Wo Menschen zusammen leben und agieren, ergeben sich von selbst ehrenamtliche Aufgaben, für die interessierte Personen dringend gebraucht werden. Wichtig ist, dass Senioren selbst Kontakt aufnehmen und aktiv nachfragen.

Zusätzlichen Stress vermeiden

Wer sich einsam fühlt und möglicherweise verzweifelt auf der Suche nach Anschluss ist, setzt sich selbst unter Druck. Doch Stress ist auch für Senioren in höchstem Maße ungesund. Dieser erhöht nur unnötig das Herz-Kreislauf-Risiko und die Belastung, die die Einsamkeit mit sich bringt.

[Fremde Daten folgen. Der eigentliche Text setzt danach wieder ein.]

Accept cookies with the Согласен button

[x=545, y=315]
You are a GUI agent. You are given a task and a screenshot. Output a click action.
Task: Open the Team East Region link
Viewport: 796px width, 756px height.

Die ungesunde Überbelastung tritt übrigens auch ein, wenn das Engagement zu stark ist. Wer einmal einen ersten Anknüpfungspunkt gefunden hat, wird erfahrungsgemäß positives Feedback von Verbänden oder Vereinen erhalten. Das animiert unter Umständen dazu, sich über Gebühr zu engagieren. Doch Senioren sollten dabei den Faktor Stress nicht unterschätzen. Wer sich zu viele Freizeitaktivitäten auf einmal zumutet, handelt kontraproduktiv. Das richtige Maß sozialer Kontakte führt zu einem ausgeglichenen Lebensstil , bei dem sich Senioren wohlfühlen.